# TASK DETAILS:
Send back every record word for word, with nothing missing.

##### ENTRIES SHOWN

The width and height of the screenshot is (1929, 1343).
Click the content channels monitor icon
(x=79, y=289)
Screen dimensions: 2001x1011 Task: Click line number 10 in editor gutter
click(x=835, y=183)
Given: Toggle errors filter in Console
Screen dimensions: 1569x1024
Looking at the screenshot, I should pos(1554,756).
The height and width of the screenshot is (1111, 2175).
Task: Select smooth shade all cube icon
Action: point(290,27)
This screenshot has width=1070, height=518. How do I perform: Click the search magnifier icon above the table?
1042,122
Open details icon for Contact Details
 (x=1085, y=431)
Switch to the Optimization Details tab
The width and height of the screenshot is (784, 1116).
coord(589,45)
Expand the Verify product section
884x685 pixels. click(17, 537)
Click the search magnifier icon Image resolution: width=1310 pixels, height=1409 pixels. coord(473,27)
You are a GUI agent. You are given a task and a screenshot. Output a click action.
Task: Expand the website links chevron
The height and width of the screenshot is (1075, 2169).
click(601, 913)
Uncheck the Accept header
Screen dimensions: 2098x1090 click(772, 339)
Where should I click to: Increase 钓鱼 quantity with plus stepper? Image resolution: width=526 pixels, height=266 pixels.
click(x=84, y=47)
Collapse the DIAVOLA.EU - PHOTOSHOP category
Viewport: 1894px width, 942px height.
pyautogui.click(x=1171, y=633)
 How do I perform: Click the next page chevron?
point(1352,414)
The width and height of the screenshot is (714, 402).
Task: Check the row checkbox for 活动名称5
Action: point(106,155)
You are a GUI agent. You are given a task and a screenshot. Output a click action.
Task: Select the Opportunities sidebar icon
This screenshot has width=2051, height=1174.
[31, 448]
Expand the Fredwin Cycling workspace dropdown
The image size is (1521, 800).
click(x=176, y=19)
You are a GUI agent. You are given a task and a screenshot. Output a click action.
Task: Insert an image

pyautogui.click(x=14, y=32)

##########

# RESPONSE:
The width and height of the screenshot is (1929, 1343).
Click the content channels monitor icon
(x=79, y=289)
Screen dimensions: 2001x1011 Task: Click line number 10 in editor gutter
click(x=835, y=183)
Given: Toggle errors filter in Console
Screen dimensions: 1569x1024
Looking at the screenshot, I should pos(1554,756).
The height and width of the screenshot is (1111, 2175).
Task: Select smooth shade all cube icon
Action: point(290,27)
This screenshot has width=1070, height=518. How do I perform: Click the search magnifier icon above the table?
1042,122
Open details icon for Contact Details
 (x=1085, y=431)
Switch to the Optimization Details tab
The width and height of the screenshot is (784, 1116).
coord(589,45)
Expand the Verify product section
884x685 pixels. click(17, 537)
Click the search magnifier icon Image resolution: width=1310 pixels, height=1409 pixels. coord(473,27)
You are a GUI agent. You are given a task and a screenshot. Output a click action.
Task: Expand the website links chevron
The height and width of the screenshot is (1075, 2169).
click(601, 913)
Uncheck the Accept header
Screen dimensions: 2098x1090 click(772, 339)
Where should I click to: Increase 钓鱼 quantity with plus stepper? Image resolution: width=526 pixels, height=266 pixels.
click(x=84, y=47)
Collapse the DIAVOLA.EU - PHOTOSHOP category
Viewport: 1894px width, 942px height.
pyautogui.click(x=1171, y=633)
 How do I perform: Click the next page chevron?
point(1352,414)
The width and height of the screenshot is (714, 402).
Task: Check the row checkbox for 活动名称5
Action: point(106,155)
You are a GUI agent. You are given a task and a screenshot. Output a click action.
Task: Select the Opportunities sidebar icon
This screenshot has width=2051, height=1174.
[31, 448]
Expand the Fredwin Cycling workspace dropdown
The image size is (1521, 800).
click(x=176, y=19)
You are a GUI agent. You are given a task and a screenshot. Output a click action.
Task: Insert an image

pyautogui.click(x=14, y=32)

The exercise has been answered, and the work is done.